Alexandre-Marie Léonor de Saint-Maurice[1], comte de Montbarey, devenu prince du Saint-Empire à beaux deniers comptans, lieutenant général des armées, commandant des Suisses de Monsieur, deux fois blessé dans la guerre de Sept ans, devait surtout son crédit à la Cour à son mariage avec Mlle de Mailly, cousine de Mme de Maurepas. C’était, disent les chroniques, une femme spirituelle, intrigante, dominant par son influence la comtesse de Maurepas qui, flattée de cette parenté[2]avait fait d’elle son inséparable compagne. Par une favorable rencontre, le prince de Montbarey, — ainsi se faisait-il appeler, — était lié de longue date avec le comte de Saint-Germain. Originaire comme lui de Franche-Comté, il lui avait, au temps de sa disgrâce, proposé l’hospitalité dans un de ses châteaux ; il lui avait même, assure-t-on, en apprenant plus tard sa ruine, offert une somme d’argent pour l’aider à payer ses dettes ; il s’était acquis de la sorte des titres à sa gratitude. Aussi lorsque Maurepas, sous l’inspiration de sa femme, souffla à Saint-Germain le nom de Montbarey, il ne trouva guère d’objection et le décret nommant le nouveau directeur fut signé par le Roi le 25 janvier 1776.

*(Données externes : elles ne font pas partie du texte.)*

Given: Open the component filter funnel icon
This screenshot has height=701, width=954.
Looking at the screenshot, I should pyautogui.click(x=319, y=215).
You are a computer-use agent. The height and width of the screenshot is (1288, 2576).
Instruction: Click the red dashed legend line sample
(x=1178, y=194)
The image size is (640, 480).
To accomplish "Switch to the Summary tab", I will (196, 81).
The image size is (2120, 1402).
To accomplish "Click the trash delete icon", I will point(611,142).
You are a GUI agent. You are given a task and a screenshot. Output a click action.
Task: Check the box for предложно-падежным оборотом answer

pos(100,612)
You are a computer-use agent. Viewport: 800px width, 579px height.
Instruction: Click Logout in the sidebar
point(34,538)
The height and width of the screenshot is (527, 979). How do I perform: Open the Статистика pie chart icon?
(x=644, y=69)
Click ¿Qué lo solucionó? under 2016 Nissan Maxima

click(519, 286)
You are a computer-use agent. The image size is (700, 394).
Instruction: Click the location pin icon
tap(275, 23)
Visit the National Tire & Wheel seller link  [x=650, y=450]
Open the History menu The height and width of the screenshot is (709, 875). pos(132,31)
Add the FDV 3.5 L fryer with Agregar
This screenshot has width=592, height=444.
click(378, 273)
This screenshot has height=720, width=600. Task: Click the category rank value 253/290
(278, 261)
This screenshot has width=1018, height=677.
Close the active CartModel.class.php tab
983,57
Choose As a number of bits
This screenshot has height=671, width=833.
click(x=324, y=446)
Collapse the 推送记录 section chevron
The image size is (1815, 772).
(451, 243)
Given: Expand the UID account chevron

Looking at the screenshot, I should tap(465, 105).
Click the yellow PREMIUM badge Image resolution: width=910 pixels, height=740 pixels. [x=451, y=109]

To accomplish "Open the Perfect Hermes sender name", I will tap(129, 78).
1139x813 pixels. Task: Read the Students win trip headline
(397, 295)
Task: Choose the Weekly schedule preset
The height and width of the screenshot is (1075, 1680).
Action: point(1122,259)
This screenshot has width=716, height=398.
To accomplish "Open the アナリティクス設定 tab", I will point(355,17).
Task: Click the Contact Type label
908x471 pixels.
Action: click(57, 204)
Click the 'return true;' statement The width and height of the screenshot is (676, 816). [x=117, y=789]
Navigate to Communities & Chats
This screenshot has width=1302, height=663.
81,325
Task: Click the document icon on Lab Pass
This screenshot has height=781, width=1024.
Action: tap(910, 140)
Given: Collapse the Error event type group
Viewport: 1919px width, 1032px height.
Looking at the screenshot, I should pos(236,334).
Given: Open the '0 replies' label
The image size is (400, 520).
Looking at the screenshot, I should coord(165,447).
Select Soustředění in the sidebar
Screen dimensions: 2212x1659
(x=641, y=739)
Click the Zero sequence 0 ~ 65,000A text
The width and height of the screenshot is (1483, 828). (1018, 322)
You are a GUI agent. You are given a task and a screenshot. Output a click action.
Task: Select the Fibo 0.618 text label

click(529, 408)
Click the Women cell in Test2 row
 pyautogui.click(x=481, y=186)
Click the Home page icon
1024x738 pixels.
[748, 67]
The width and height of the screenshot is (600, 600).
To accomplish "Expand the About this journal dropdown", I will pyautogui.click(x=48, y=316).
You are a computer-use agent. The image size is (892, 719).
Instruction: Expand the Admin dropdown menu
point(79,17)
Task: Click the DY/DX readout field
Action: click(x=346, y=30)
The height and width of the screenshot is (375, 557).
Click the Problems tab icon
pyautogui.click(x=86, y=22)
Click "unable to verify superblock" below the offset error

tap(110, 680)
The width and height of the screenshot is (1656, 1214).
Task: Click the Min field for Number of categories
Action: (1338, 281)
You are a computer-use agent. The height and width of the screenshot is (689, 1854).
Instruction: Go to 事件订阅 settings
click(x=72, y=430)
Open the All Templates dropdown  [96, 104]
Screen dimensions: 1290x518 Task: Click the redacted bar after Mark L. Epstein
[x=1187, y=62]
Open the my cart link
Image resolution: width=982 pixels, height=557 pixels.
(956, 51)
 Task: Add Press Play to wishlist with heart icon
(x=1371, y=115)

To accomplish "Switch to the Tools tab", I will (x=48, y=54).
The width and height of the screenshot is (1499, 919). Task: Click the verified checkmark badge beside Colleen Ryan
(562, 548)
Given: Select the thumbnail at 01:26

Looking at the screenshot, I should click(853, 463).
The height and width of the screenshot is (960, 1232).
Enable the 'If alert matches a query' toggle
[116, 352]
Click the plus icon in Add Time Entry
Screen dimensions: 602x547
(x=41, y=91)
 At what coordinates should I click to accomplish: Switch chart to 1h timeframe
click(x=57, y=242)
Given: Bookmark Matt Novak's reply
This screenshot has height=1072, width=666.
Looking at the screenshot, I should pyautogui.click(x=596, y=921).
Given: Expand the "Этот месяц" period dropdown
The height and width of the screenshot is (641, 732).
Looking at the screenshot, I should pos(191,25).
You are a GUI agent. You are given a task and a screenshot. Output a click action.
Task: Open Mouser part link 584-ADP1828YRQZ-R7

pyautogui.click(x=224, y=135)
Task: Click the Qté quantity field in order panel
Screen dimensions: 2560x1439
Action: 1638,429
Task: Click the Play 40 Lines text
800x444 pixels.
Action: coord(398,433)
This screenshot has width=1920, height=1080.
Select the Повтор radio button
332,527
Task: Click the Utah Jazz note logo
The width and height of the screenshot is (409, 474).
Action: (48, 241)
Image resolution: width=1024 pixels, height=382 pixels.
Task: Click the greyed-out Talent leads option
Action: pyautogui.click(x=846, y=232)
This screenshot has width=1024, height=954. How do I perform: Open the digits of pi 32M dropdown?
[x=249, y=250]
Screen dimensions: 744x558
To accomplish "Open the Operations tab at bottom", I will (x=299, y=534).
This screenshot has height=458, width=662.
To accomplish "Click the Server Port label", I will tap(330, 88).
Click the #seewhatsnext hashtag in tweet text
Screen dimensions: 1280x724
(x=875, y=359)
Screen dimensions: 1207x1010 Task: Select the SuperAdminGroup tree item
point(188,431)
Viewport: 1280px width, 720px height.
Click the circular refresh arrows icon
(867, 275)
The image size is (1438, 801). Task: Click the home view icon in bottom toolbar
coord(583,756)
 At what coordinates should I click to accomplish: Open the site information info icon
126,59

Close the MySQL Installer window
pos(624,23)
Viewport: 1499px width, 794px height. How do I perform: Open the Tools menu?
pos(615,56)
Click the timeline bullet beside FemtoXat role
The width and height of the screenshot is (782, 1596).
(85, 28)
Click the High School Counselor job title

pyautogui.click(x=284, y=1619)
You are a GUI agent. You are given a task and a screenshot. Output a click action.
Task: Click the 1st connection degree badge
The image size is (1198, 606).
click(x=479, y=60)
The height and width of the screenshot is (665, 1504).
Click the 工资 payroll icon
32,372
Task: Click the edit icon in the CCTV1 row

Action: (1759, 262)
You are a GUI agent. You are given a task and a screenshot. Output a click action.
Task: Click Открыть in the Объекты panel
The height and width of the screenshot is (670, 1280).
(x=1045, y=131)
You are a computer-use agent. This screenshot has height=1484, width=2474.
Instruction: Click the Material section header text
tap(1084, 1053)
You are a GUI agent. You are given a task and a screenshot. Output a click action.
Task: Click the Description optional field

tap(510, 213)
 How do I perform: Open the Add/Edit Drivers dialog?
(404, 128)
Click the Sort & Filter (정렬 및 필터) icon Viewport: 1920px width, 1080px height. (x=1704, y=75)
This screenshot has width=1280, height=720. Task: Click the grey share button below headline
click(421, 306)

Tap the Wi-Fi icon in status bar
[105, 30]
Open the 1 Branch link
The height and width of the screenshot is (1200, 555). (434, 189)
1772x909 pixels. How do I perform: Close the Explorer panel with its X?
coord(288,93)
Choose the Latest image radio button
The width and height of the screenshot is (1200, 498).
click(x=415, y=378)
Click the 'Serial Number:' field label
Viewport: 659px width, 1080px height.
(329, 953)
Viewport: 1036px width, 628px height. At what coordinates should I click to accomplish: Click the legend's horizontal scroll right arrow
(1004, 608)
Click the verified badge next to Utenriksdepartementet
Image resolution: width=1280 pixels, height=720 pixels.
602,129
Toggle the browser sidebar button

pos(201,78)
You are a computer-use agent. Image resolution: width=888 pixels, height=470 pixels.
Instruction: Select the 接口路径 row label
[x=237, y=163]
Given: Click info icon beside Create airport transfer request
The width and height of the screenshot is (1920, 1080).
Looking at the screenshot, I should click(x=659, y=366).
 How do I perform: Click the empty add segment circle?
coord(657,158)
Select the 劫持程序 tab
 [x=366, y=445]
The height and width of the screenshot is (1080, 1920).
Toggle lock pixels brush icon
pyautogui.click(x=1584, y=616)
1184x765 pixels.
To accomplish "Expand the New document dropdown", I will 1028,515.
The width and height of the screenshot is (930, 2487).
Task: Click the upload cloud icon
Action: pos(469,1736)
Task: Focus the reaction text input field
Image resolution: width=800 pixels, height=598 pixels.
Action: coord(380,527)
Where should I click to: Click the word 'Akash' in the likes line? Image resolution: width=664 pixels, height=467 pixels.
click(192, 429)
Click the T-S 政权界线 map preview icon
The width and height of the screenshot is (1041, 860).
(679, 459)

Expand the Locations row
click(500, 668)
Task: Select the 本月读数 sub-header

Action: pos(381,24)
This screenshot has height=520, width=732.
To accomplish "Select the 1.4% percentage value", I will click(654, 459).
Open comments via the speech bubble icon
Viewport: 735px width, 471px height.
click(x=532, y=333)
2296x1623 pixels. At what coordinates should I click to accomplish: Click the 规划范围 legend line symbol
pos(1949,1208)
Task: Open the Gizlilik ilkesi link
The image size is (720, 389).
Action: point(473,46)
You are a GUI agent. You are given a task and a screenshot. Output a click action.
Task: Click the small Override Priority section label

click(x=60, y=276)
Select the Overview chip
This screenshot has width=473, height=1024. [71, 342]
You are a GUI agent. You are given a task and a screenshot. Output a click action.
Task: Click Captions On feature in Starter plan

Le prince de Montbarey raconte, dans ses Mémoires, l’excellent accueil qu’il reçut, le jour de son installation, de son vieil et naïf ami : « Il avait fait rassembler dans son cabinet tous les agens principaux de son ministère. Lorsque j’y entrai, il me sauta au col et me présenta à ces messieurs en leur disant que j’étais directeur de la Guerre et par conséquent un second lui-même, en qui il mettait toute sa confiance… Rien ne peut égaler les marques d’amitié paternelle qu’il me donna

  1. Il était né à Besançon, le 20 avril 1732.
  2. Journal du duc de Croy, février 1776.